» Document section:
This article is part of our Fantasy Elite Football series.
Tulane at Duke, Maryland at Syracuse, Iowa at Pittsburgh, Connecticut at South Florida
A strategy that has proven effective in this format has been to stack players across all positions from the same team; a high-powered offense against an overmatched opponent. That is not going to work with this slate of games, though if you believe in this strategy, I guess you'd stock up on Blue Devils, as Tulane's defense has been surprisingly bad while Duke is putting up more than 42 points per game.
QB - Tanner Lee, Tulane - $18,660
The top two quarterbacks are Anthony Boone ($26,249) and C.J. Brown ($25,041) and while you aren't likely buy both, one of them is a near must. Terrel Hunt and Chad Voytik check in next, and while both offer intriguing running ability, neither has fully figured out how to compliment that with their arm. I'm avoiding both quarterbacks in the UConn-USF match up, which leaves your choices for a second quarterback as Lee, or Iowa's Jake Ruddock. Lee has eight touchdowns in three games, and the Green Wave put up 21 points on Georgia Tech two weeks ago. I have more faith in Lee than I do in Ruddock to provide scoring.
QB - Thomas Sirk, Duke - $5,000
Sirk hasn't been used as the Blue Devil's running quarterback as often as we saw Brandon Connette plunge into the end zone last season, but if you're a gambler, Sirk can't be cheaper and will afford you the opportunity to buy better receiving options. Sirk has two rushing touchdowns and one score via the air, and 79 rushing yards on 15 carries. He's not the ideal second quarterback, but he could be a better choice than South Florida or Connecticut starters.
RB - James Conner, Pittsburgh - $21,403
No other running back is within $9,000 of Conner, but no other running back comes with guaranteed production. Conner has carried at least 31 times in consecutive games, and has eight touchdowns through three contests. His lowest output of the year was a 14 carry, 153 yard, four score game against Delaware. Further, Pittsburgh is averaging 101.3 yards passing. This game looks and feels like a grind it out contest, where Conner could see another 30+ touches.
RB - Shaun Wilson, Duke - $5,000
There is next to no chance Wilson repeats last week's 12 carry, 245 yard, three touchdown performance. And just the week before, he saw only three carries. Duke will continue to split carries between Wilson, Josh Snead and Shaquille Powell, but for the bargain basement price, Wilson represents a gamble that could pay off.
RB - Sherman Badie, Tulane - $9,238
Baddie slides down the list here, not that they are listed in any order, so I'm not accused of suggesting a Tulane stack. He's still a bit of an unknown as his success has come against Southeastern Louisiana and Tulsa, but Baddie is averaging 9.4 yards per carry on 33 rushes.
The one back I'm avoiding here is USF's Marlon Mack. He figures to get his share of carries, but the Connecticut rush defense has been a spoiler previously, allowing Boise State to rush for just 52 yards last week, and are allowing just 3.57 yards per carry, including being gashed by BYU in the season opener.

» Data lines:
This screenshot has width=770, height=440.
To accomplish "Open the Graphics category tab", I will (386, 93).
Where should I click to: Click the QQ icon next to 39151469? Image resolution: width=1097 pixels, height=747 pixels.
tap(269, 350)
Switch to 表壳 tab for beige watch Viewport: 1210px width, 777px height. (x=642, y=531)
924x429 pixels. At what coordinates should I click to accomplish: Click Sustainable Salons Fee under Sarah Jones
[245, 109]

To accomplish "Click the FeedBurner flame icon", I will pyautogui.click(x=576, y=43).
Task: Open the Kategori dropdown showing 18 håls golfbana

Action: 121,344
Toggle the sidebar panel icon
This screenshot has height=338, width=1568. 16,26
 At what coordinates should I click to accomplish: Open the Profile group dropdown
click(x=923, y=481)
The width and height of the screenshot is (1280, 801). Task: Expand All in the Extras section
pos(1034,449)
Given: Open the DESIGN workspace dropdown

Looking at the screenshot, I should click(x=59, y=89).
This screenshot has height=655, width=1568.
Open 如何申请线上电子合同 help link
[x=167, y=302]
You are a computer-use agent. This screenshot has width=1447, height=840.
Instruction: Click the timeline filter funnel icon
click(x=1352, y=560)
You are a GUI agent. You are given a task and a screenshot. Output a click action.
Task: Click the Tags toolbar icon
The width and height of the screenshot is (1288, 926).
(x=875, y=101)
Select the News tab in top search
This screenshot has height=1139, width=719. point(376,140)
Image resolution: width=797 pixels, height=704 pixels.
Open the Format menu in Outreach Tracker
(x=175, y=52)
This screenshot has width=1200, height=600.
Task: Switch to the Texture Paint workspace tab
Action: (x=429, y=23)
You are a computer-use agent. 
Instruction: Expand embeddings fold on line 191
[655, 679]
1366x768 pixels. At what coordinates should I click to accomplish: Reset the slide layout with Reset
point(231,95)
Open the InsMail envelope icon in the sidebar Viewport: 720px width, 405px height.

» Written tasks:
**a.** Say whether each statement agrees with the fantasy football article, answering yes or no and quoting the words of the article that decide it. (i) James Conner has eight touchdowns through three games. (ii) Thomas Sirk has three rushing touchdowns. (iii) Pittsburgh is averaging 101.3 passing yards.
**b.** According to the fantasy football article, how many points per game is Duke putting up?
**c.** Write a continuation of the fantasy football article, picking up after its last sentence.

» Outputs for the tasks:
**a.**
(i) Yes: "has eight touchdowns through three contests"
(ii) No: "Sirk has two rushing touchdowns and one score via the air"
(iii) Yes: "Pittsburgh is averaging 101.3 yards passing"

**b.** More than 42 points per game.

**c.**
WR - Ashton Broyld, Syracuse - $7,740
Overall, the wide receiver options look rather suspect. No one is overpriced, and there's no reason not to purchase a couple of the top options. I'm leaning towards taking the minimum two receivers from the top three or four (Jamison Crowder, Geremy Davis, Stefon Diggs and Tyler Boyd,) and going on my way with lots of cheap running backs to fill out my flex positions. I wouldn't call Broyld a value pick at this price, but he's safe. There is absolutely no upside to Broyld, as he has 64 career receptions without a touchdown. But every week, he shows up in the box score with four catches and 50 or so yards. Putting him on your team assures you of not getting a goose egg.
WR - Teddy Veal, Tulane - $5,142
Again, I'm loading up on running backs in this session. Syracuse's Prince-Tyson Gulley at $6,259 looks appealing, as does Duke's Shaquille Powell at $6,545. But if you're really bargain shopping for a receiver, Veal offers some upside. The freshman is averaging 16 yards per touch, but has only six touches this season. Veal's better days are ahead, but there is a home run chance here.
Virginia at BYU, Texas A&M at SMU, North Carolina at ECU, Florida at Alabama
In handicapping this slate without looking at pricing, I'd rule out all things Virginia, SMU and most things Florida and Alabama. The latter two more so because they feel like an unknown as conference play opens. That leaves studs at Texas A&M, North Carolina and East Carolina to load up, with an occasional Tide or Cougar sprinkled in.
QB - Greyson Lambert, Virginia, $10,632
Quarterback is a tough call with this group. Being able to afford Taysom or Kenny Hill seems like a stretch. I'm a huge fan of loading up on Pirates and Tar Heels, but a Shane Carden, Marquise Williams pairing would still set you back $42,000 plus. Thus, you're likely going to have to gamble with a second QB, and Lambert is the default choice. Jeff Driskel is the next cheapest, coming in almost $9,000 more than Lambert. It's not ideal, but you almost have to hope Lambert makes 10-15 points, and move on.
RBs and WRs - All Things North and East Carolina
This is equal parts gut and statistically based, but the prices seem right, and the feel here is the Heels and Pirates put up a plethora of points with little help from the run game. ECU's Cam Worthy ($5,000) exploded for 224 yards last weekend and merits consideration. UNC's Bug Howard ($5,000) does as well as a constant threat to score. The team's star receivers, ECU's Justin Hardy (14,560) and Isaiah Jones ($12,808) and UNC's Quinshad Davis ($10,126) and Ryann Switzer ($11,985) are all fairly priced. That's six names, and if it's not enough, ECU's Trevon Brown ($5,000+) has two scores to date.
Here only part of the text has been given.